=== DOCUMENT SEGMENT ===

__________

See entire November 12, 2010 newsletter

I have come to the conclusion that there aren’t very many areas in our lives where it doesn’t make sense to stop, think, and then make the most sustainable choice possible when making a purchase. Case in point for this newsletter: jewelry. Not only are we giving away a $1000 gift certificate to Abbott Taylor Jewelers for our “I’m dreaming of a Green Christmas” website contest, it’s a time of year when people buy jewelry – second only to Valentine’s Day. So jewelry it is!
Truth be told, jewelry making can be a really dirty, awful, human rights nightmare kind of thing. I have edited and condensed the information from the Daily Green article in the hopes you will at least read about some very important things to consider before your next purchase of your dream ring or necklace or diamond earrings. Do people’s lives depend on it?  Ultimately yes. It matters that much. My second wish is that you will share this information with the lucky person who might be the one buying you said jewelry or with anyone you can think of because that’s how change really happens and how we make a difference.


1. Impact to environment?
Precious metals and stones are extracted at a sometimes high cost to the environment.

2. Impact to human beings? The mining of precious metals and gems has one of the biggest environmental and human impacts. For instance, gold mines represent the largest U.S. sources of mercury pollution, a potent toxic metal that attacks the brain. In Alaska, watchdogs fear that a proposed mine upstream of Bristol Bay would threaten the millions of salmon that spawn there. Diamond mining is notoriously tied with slave labor and the funding of systemic violence in Africa. Beyond that, mining anything involves not only tearing up a landscape, but also processing that typically uses toxic chemicals and metals. Avoiding unnecessary purchases avoids those impacts. (Note from Mrs. Green: Abbott Taylor uses 100% recycled gold – always and forever)

__________

=== DATA TO EXAMINE ===
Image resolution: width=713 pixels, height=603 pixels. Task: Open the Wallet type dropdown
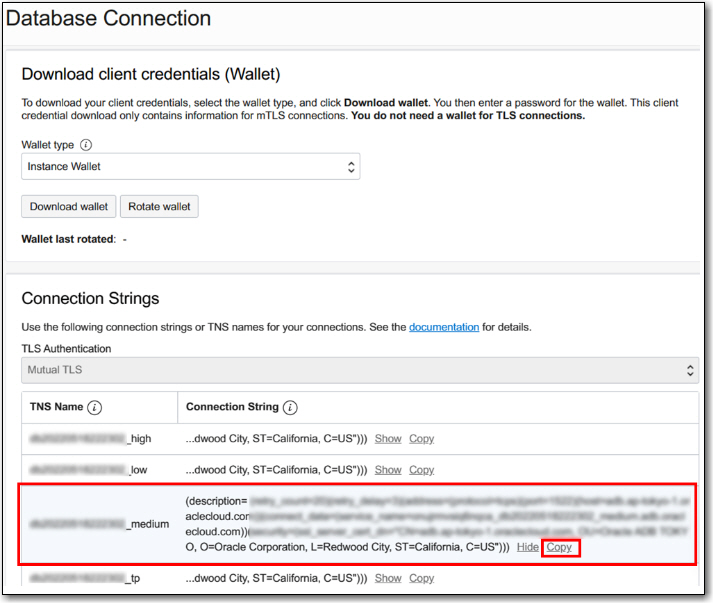(190, 166)
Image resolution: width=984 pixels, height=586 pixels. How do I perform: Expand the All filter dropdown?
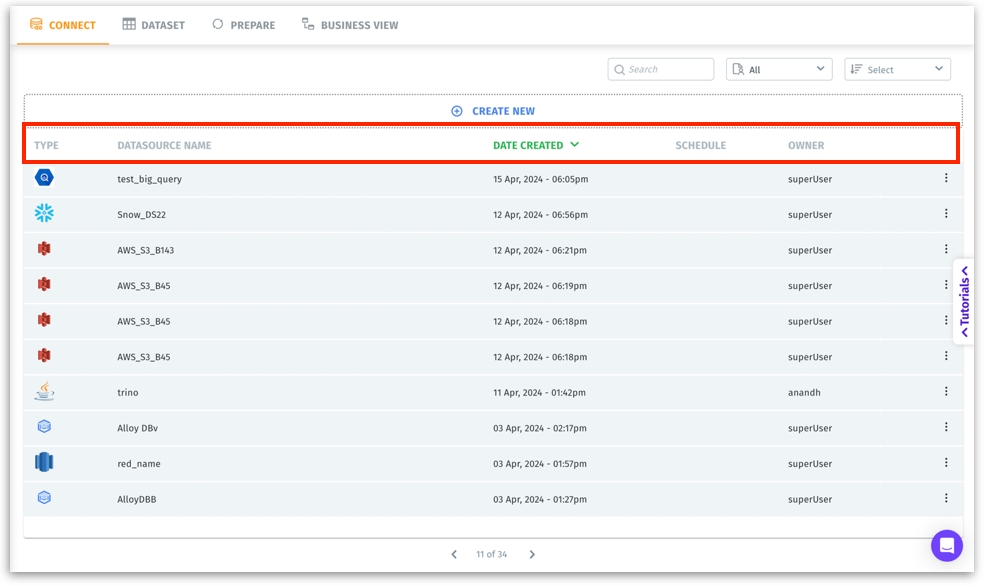tap(779, 69)
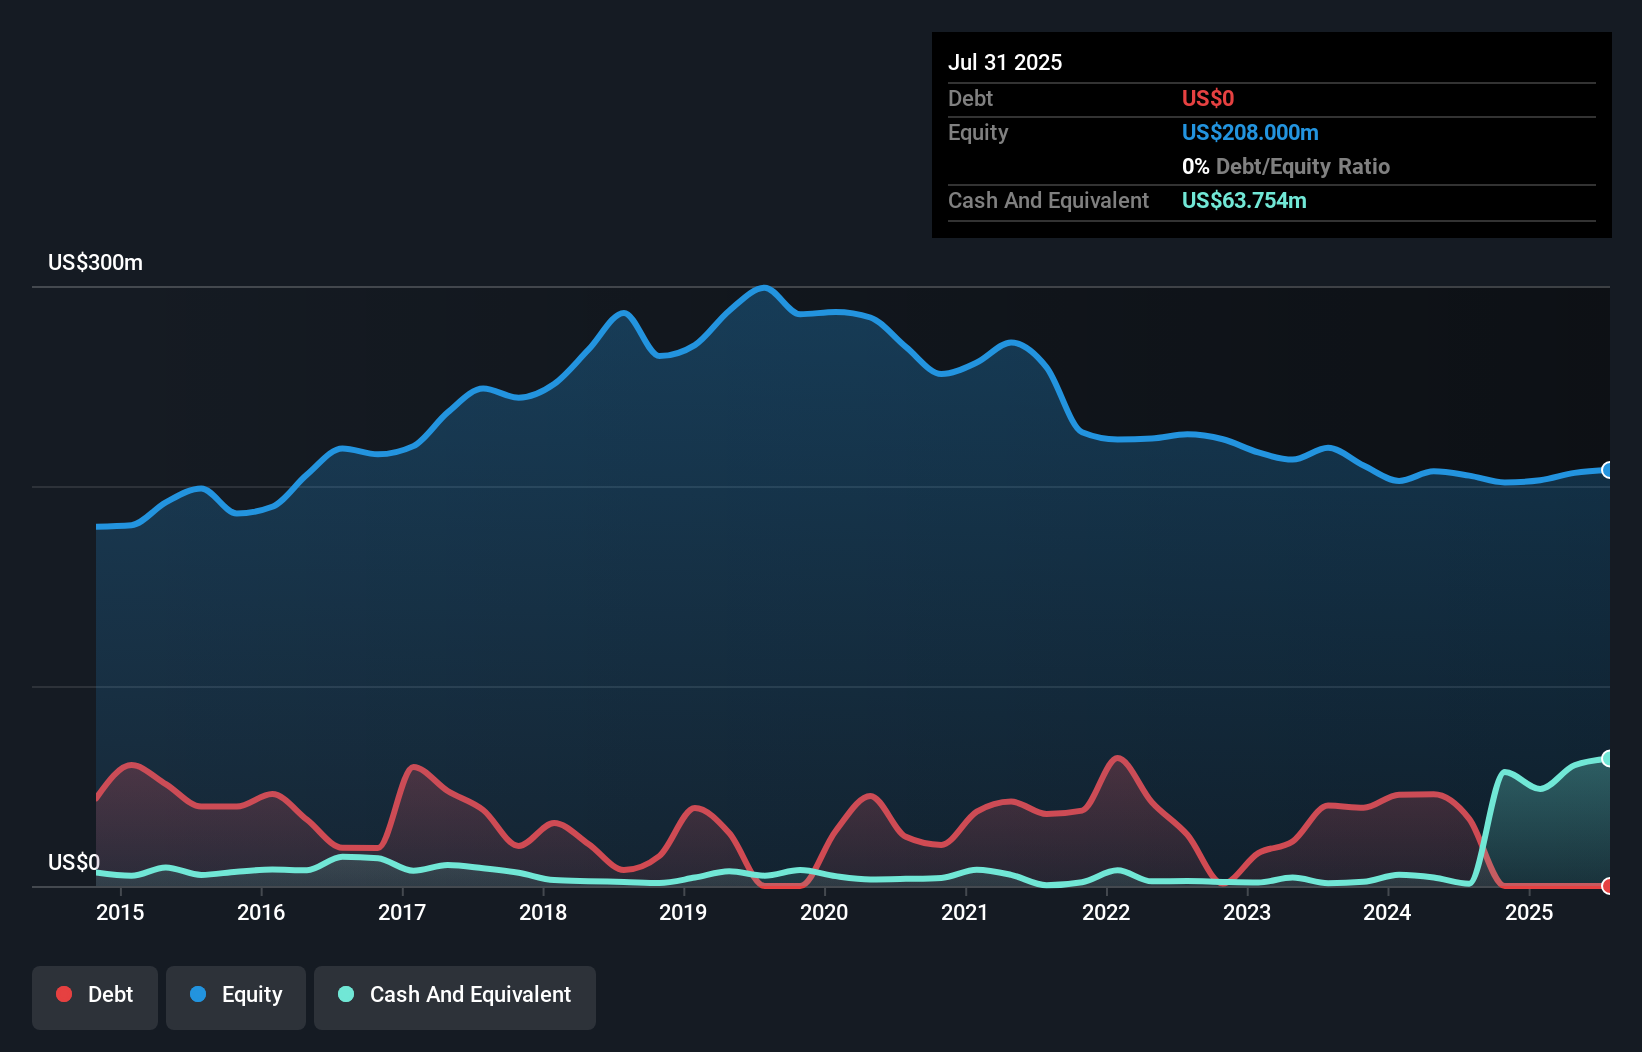This screenshot has width=1642, height=1052.
Task: Click the US$208.000m equity value in tooltip
Action: coord(1250,133)
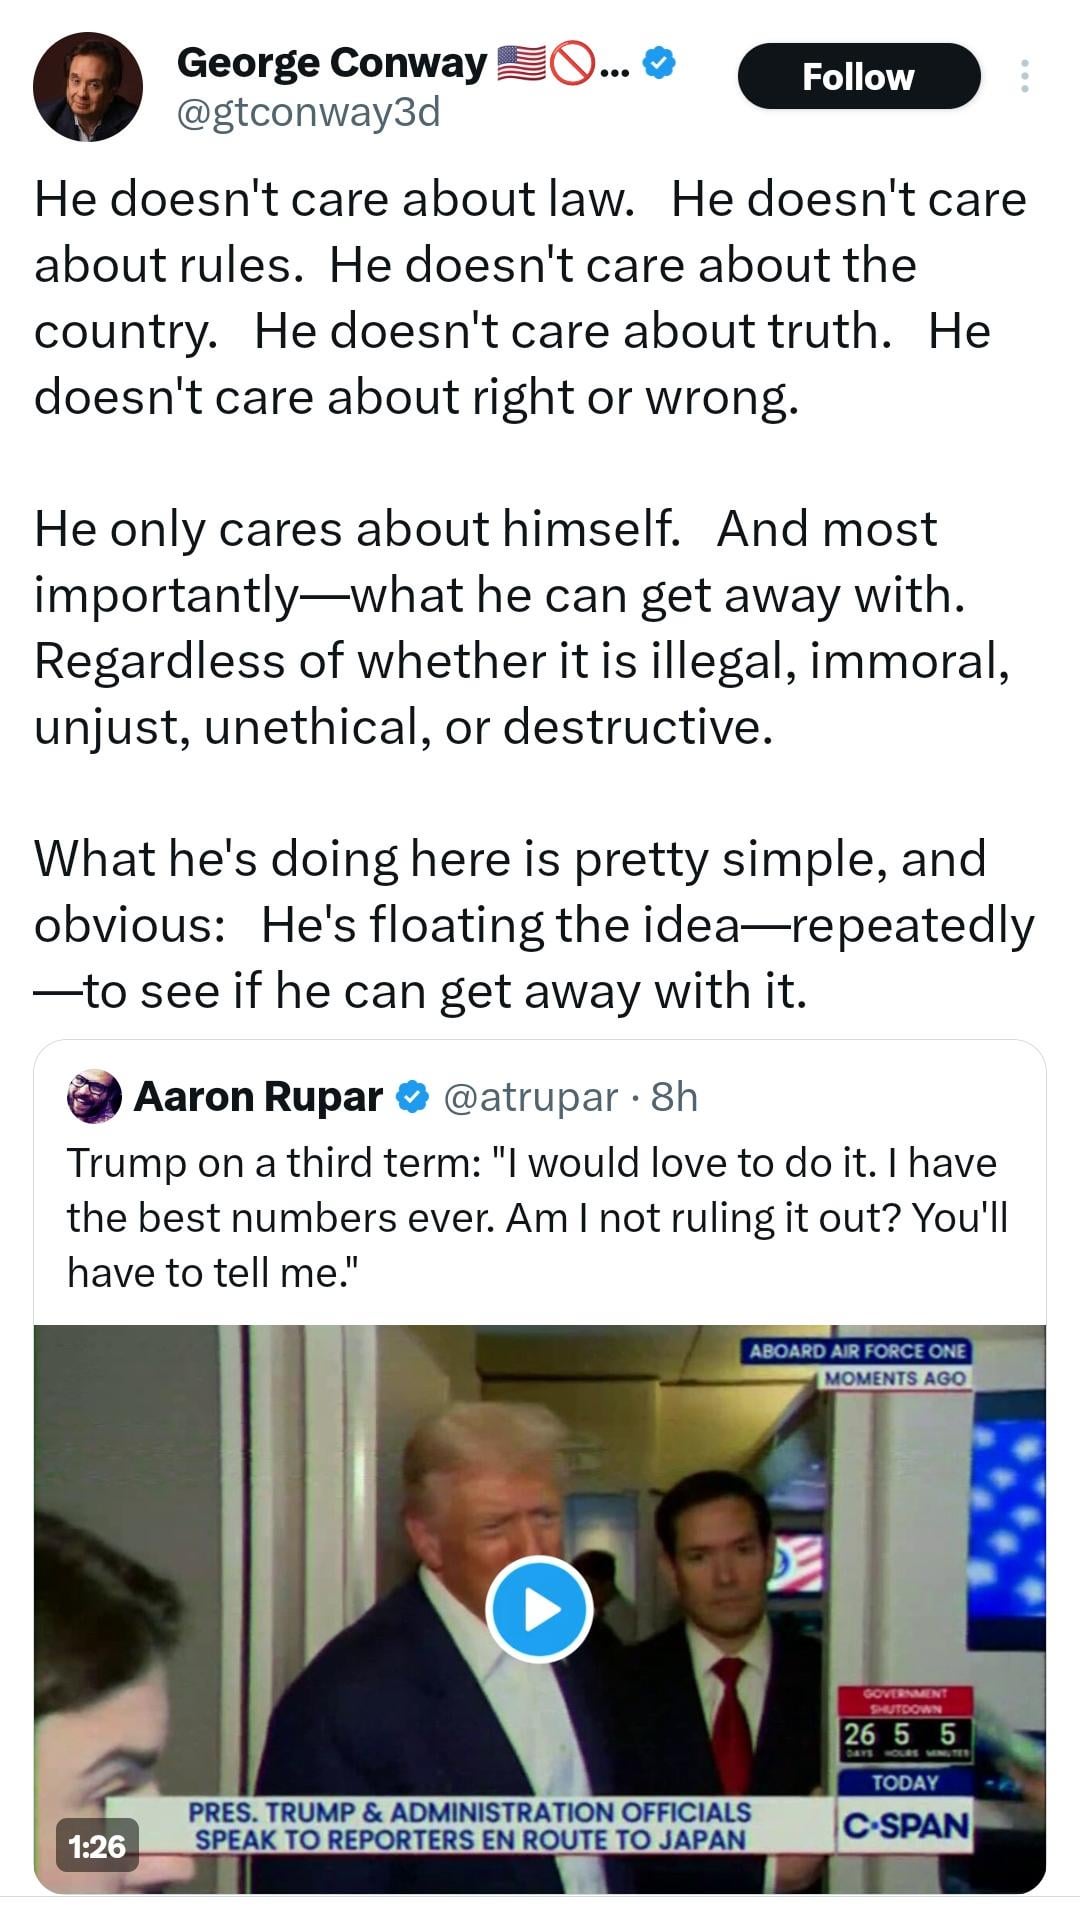Open Aaron Rupar's name in the quoted tweet
This screenshot has width=1080, height=1913.
point(258,1097)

__________

=== ACTIVITY 1 ===
According to the jewelry newsletter, what do gold mines represent in the U.S.?
=== ACTIVITY 2 ===
Carry the jewelry newsletter forward from its last sentence.

=== RESPONSE 1 ===
The largest U.S. sources of mercury pollution.

=== RESPONSE 2 ===
3. Buying new? Do you have to? When it comes to jewelry, antique and vintage pieces can be found in the estate section of many jewelry stores. The workmanship of past decades of centuries is often unsurpassed, when it comes to filigrees and detail, so don’t assume that newer is always better. Buying antique jewelry means avoiding the use of newly mined natural resources.

4. How WAS it really made?  If you’re buying new, consider how the piece was made: what materials were used, who made it and how were those workers treated? It’s often not you, the buyer, who suffers if a product isn’t made in an ethical, sustainable manner; it’s the workers and the communities at the source. Like other products, you can look for Fair Trade-certified jewelry to ensure that workers were treated well. (Comment from Mrs. Green: On any given day one might find children, dogs, grandchildren and definitely the owner of Abbott Taylor Jewelers on site at their showroom. Abby is a family man and people have worked with him forever. Says it all.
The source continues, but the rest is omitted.